*** Opening of SUPPLIED MATERIAL ***

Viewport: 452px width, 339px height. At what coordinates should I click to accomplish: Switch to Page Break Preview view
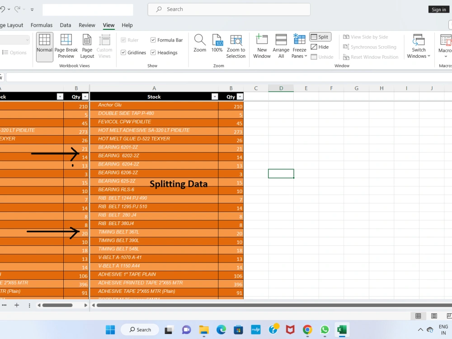point(66,45)
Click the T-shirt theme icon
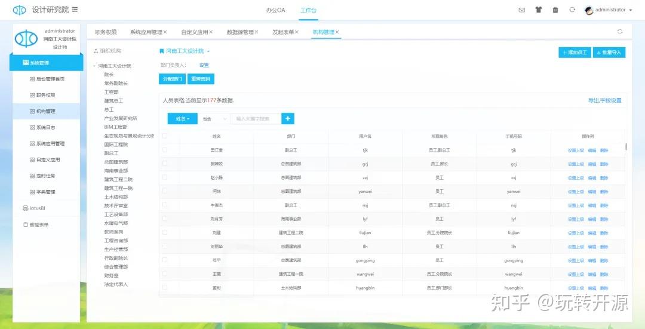Viewport: 645px width, 329px height. click(x=538, y=10)
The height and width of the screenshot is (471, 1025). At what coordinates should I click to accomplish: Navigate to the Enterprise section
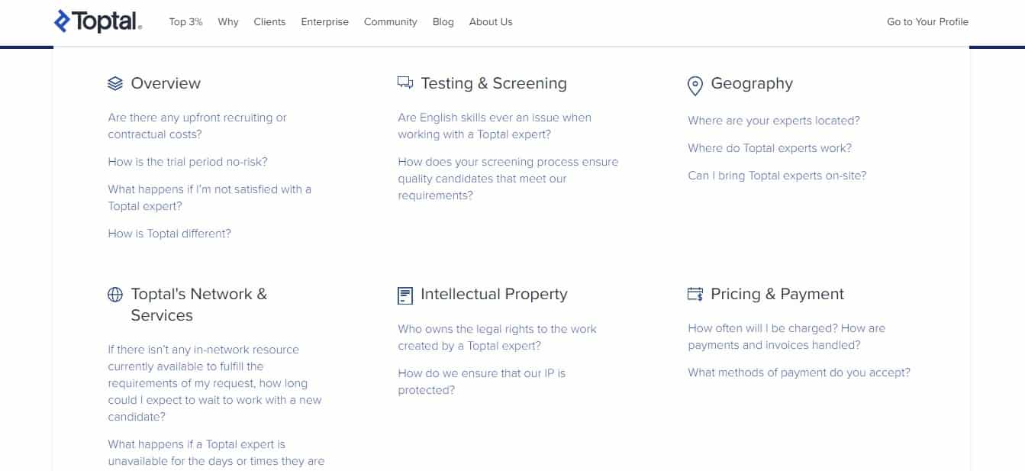click(324, 22)
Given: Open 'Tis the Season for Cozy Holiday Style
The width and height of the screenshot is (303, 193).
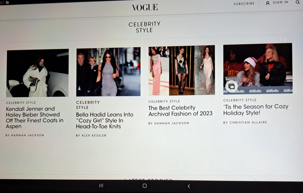Looking at the screenshot, I should tap(256, 110).
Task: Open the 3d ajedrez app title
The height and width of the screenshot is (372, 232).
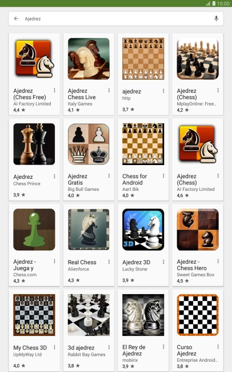Action: click(81, 347)
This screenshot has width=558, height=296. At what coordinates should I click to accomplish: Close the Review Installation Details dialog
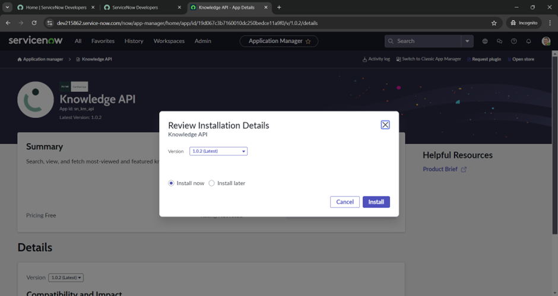pos(385,125)
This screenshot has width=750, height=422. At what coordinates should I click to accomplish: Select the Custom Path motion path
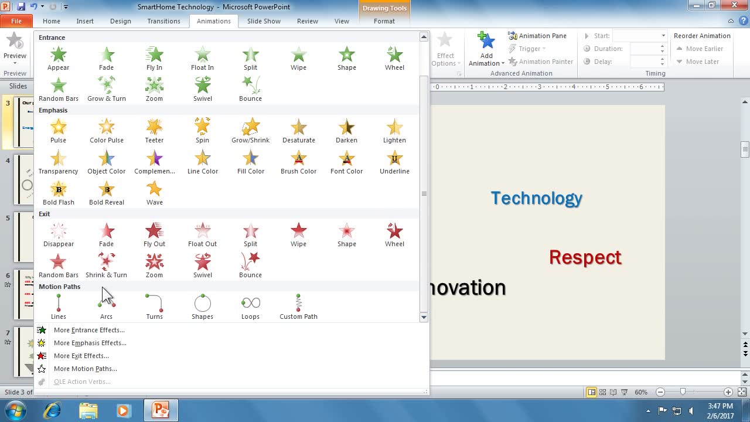298,307
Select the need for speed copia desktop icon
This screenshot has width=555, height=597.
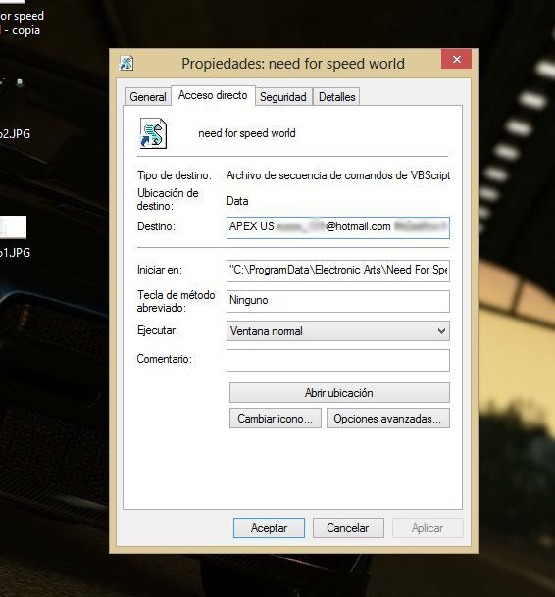pyautogui.click(x=21, y=21)
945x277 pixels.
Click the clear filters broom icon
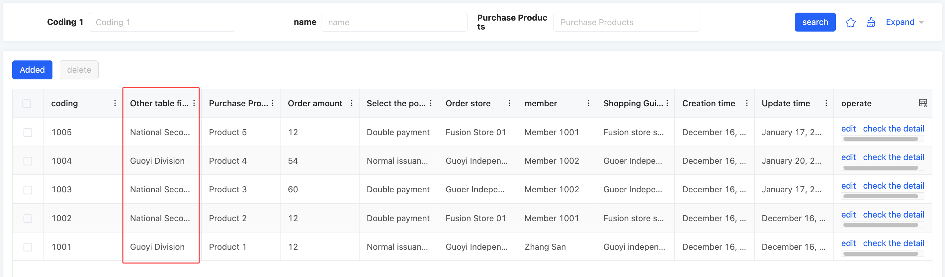coord(871,22)
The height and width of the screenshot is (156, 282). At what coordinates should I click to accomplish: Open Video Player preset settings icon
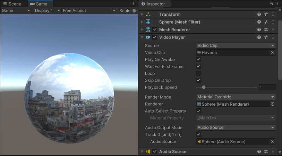(x=266, y=37)
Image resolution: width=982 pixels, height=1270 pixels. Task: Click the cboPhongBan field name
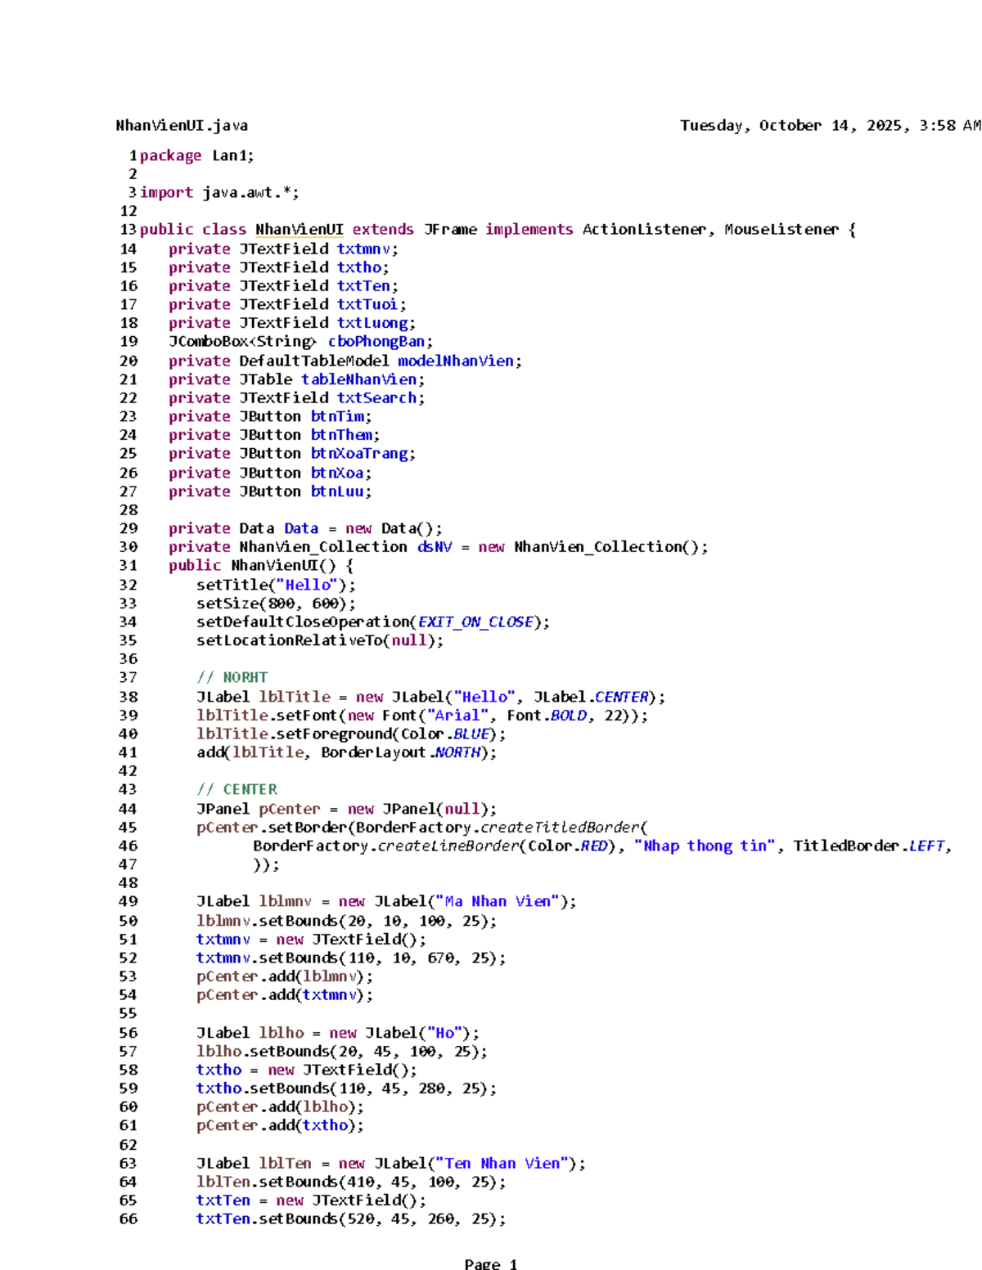coord(376,341)
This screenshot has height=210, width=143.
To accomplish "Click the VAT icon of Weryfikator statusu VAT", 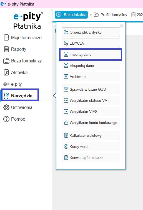I will [66, 100].
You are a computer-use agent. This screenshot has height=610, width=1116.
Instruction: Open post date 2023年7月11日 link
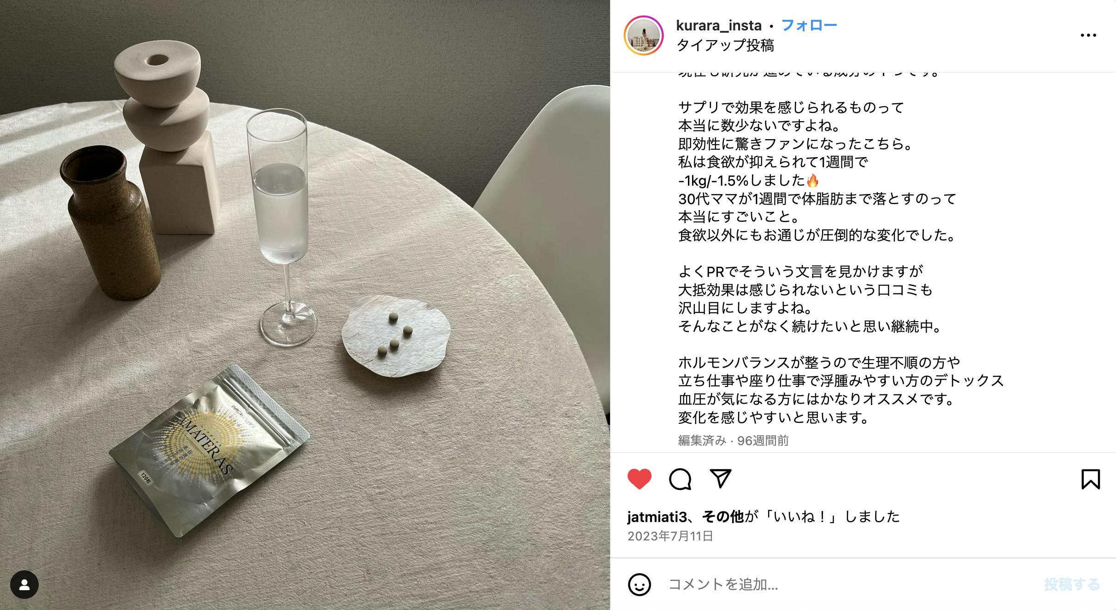[x=670, y=536]
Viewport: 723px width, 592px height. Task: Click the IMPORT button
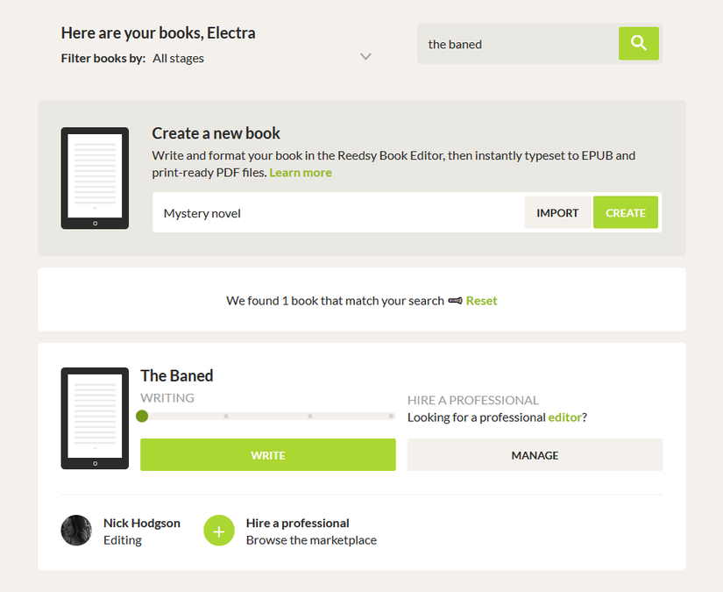pos(557,212)
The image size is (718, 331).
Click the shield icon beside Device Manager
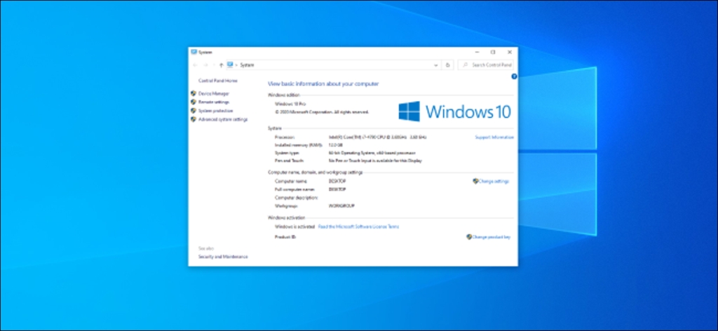pyautogui.click(x=194, y=93)
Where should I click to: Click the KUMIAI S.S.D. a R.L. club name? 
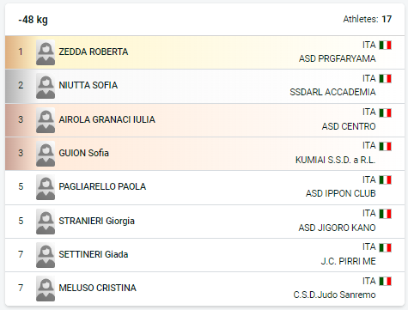pyautogui.click(x=335, y=160)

*** Close of SUPPLIED MATERIAL ***

Set down word for word each line from the one containing "Click the shield icon beside Device Manager" through the end of the material, and keep the pictures out of it.

Click the shield icon beside Device Manager
pyautogui.click(x=194, y=93)
Where should I click to: Click the KUMIAI S.S.D. a R.L. club name? 
pyautogui.click(x=335, y=160)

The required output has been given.